Let’s suppose that the physical seat of consciousness was a chip in your brain: this chip did the thinking and experiencing and had the conscious states. Then there will be ethical implications of switching off this chip when you want to turn the robot off. The chip is a conscious agent with its own desires, and it has a right to life in the same way that you do.
What if you never switched it off, and you just activated the robot when you wanted? In this scenario, the physical chip is always conscious. Sometimes it is connected to an external robot, and sometimes it is disconnected, and it has to make do with its own thoughts.
One issue is that if the chip never turned off, and was left to wander with its own thoughts, it would develop its own personality, distinct from the personality of your brain. Then it would no longer be as effective, if the idea is that the robot can represent you at conferences and other places. Wiping the consciousness of the chip every time you wanted to activate the robot would be considered unethical, just as unethical as it would be to wipe the consciousness of a human agent without their consent.
There may also be ethical implications about activating and de-activating the robot, which is the chip’s access to the world.
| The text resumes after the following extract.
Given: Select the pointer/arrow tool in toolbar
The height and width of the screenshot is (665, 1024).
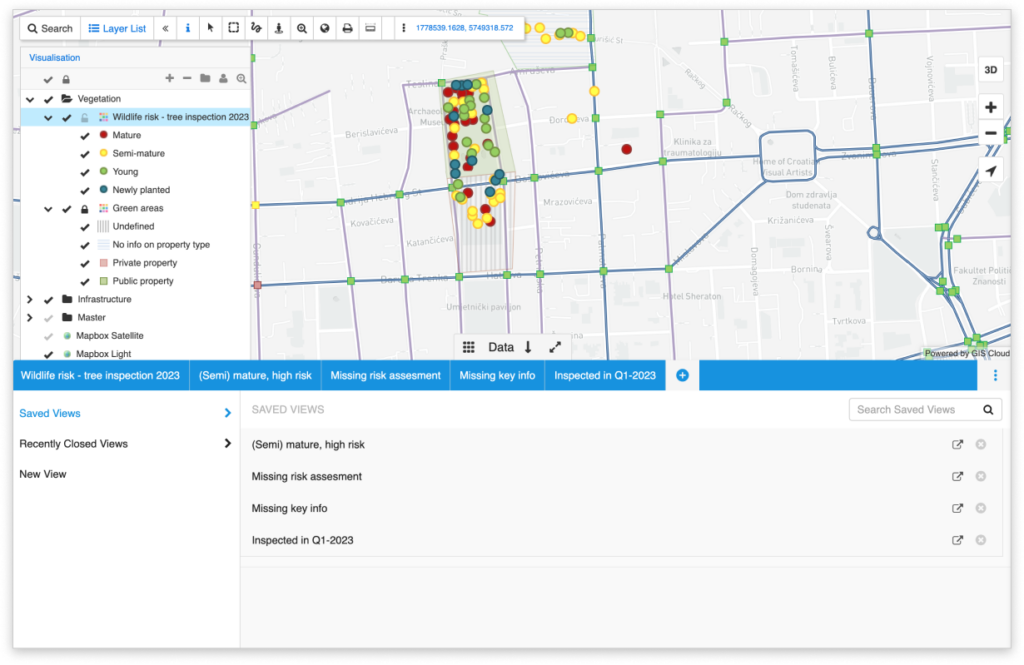Looking at the screenshot, I should click(x=210, y=28).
It would be equivalent to periodically inducing in a human a state of not being able to experience the world or touch things, and then periodically re-activating that access.
What if you could do this forking of consciousness without any new hardware in your brain, no special chip? What if you could spin up a kind of sub-routine in your brain that was a separate conscious process, and that could act as the basis of streaming for the robot?
I don’t think the hardware is the main issue here. The complication emerges when we consider whether the conscious sub-routine can form separate desires from the master conscious process. Suppose it can, and that the sub-routine forms the desire not to be shut down at the end of the conference. Against this desire, the master conscious process shuts it down. It seems that this is analogous to the conscious chip situation. The sub-routine has as much right to survive as the master process, as they are both conscious processes.
Could you create a conscious sub-routine that couldn’t form its own desires? This seems hard to imagine. You want the sub-routine to be able to form desires such as “I want to catch this plane”, “I want to talk to that person”. The sub-routine could be set up so that it consults the master conscious process to formulate desires, but then the master conscious process would be bombarded with desire requests every second or two about what desire the sub-routine should formulate next, and this would remove the benefit of forking your consciousness in the first place.
In short, even if we do manage to figure out how to fork consciousness and imprint it onto duplicates, it seems that once you spawn a conscious agent or process, you have spawned something that deserves moral consideration as much as you do, and so switching the conscious processes off is not ethically permissible.